## Goals
a) Reproduce the JPEG quality passage word for word between "First we read" and "by 768 window.", inclusive.
b) Write what follows the last sentence of the JPEG quality passage.

## Supplied text
First we read an image as raw data. It is a digital photograph from the top of East Dix. This is where my wife suggested we review our life insurance needs.

   image_wh path,'dscn0155.jpg'
2048 1536

   $B=:raw_read_image path,'dscn0155.jpg'
1536 2048 3

We trim away the left and right sides of the image.

   $c=.448}."2] _448}."2 B
1536 1152 3

Now we resize it to fit inside a 768 by 768 window.

   $d=.768 768 resize_image c
768 576 3

Next we write the data with several choices of jpeg quality. Notice the file size gets much smaller as the quality decreases. You should try this with an image of your own.

   95 d write_jpeg path,'edix95.jpg'
199395

   85 d write_jpeg path,'edix85.jpg'
102424

   75 d write_jpeg path,'edix75.jpg'
71205

   50 d write_jpeg path,'edix50.jpg'
44167

   20 d write_jpeg path,'edix20.jpg'
22529

   10 d write_jpeg path,'edix10.jpg'
13410

    5 d write_jpeg path,'edix05.jpg'
9475

In practice, quality 75 is often a good compromise between quality and size for nice quality web images. To maintain high quality without much concern for size, a setting such as 95 might be used. That would be appropriate for archiving images that might be printed someday. Casual viewers are unlikely to notice the difference between quality 75 and quality 95. However, a careful observer will notice the difference. Even a casual viewer would probably find quality 50 noticeably lacking. Lower qualities are humorous, but not usually considered appropriate for storing an image. Figure 3 shows the quality 95 and 5 versions of the image.

## Record excerpts

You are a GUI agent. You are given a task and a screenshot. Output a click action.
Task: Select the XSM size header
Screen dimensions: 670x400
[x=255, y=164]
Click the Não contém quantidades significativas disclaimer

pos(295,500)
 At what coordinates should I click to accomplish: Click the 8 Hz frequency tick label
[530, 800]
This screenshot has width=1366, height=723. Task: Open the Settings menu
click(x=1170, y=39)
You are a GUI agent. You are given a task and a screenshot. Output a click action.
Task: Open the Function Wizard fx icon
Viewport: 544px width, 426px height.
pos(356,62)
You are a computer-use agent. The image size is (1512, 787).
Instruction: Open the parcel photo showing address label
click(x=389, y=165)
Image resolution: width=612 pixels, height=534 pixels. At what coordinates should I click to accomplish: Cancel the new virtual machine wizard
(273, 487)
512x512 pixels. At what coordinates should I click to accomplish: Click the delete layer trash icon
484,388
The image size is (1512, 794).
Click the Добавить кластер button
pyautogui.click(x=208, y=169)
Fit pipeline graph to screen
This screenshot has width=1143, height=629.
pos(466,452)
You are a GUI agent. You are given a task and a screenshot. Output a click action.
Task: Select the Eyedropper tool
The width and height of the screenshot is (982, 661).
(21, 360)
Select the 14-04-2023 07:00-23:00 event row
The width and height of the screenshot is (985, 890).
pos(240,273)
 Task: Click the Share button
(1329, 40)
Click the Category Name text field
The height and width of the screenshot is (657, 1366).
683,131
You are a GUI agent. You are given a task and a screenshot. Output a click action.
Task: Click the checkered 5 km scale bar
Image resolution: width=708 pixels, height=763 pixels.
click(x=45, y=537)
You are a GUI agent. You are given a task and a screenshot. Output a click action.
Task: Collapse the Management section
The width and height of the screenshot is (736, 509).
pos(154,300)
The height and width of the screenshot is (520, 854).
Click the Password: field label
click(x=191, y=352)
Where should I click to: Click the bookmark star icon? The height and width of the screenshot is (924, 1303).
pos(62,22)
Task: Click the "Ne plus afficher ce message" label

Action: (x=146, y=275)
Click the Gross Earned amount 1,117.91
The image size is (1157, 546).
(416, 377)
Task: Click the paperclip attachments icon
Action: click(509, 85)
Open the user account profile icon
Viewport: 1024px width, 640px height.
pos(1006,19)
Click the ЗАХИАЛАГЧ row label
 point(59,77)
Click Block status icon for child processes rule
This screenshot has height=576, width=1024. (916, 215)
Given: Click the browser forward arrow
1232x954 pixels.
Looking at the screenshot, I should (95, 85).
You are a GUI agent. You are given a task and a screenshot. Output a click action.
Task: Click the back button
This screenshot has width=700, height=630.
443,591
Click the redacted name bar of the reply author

## Results for the exercise
a)
First we read an image as raw data. It is a digital photograph from the top of East Dix. This is where my wife suggested we review our life insurance needs.

   image_wh path,'dscn0155.jpg'
2048 1536

   $B=:raw_read_image path,'dscn0155.jpg'
1536 2048 3

We trim away the left and right sides of the image.

   $c=.448}."2] _448}."2 B
1536 1152 3

Now we resize it to fit inside a 768 by 768 window.

b)
  
Figure 3. Images with JPEG Qualtiy 95 and 5

The script image1 contains functions for converting between *.jpeg and *.bmp and between *.png and *.bmp. For example,

   (jq,prog) bmp_to_jpeg 'file.bmp';'file.jpg'

would convert the specified file.bmp into the file.jpg using jpeg quality jq and using prog (0 or 1) to specify whether to use a progressive jpeg format. An inverse, jpeg_to_bmp is also defined as follows.

   jpeg_to_bmp=: 3 : 0
inout=.'bmp'&ch_ext d_fn_ck y.
conv_jpeg_to_bmp inout
fsize {:inout
)

The function 'bmp'&ch_ext changes the extension of a given file to bmp and that function is applied, if needed, by the adverb d_fn_ck which does default filename checking. Thus, if only the input file jpeg name is given, then the output would have the same name with bmp extension. Also notice that the function further calls conv_jpeg_to_bmp which is the conversion function that directly calls a dll.

conv_jpeg_to_bmp =: (jpeg_dll,' jpeg_to_bmp n *c *c')&cd

Thus, many of the functions in the image scripts are built indirectly upon dll calls that convert images between jpeg and bmp, or between png and bmp.

Where Did This Come From?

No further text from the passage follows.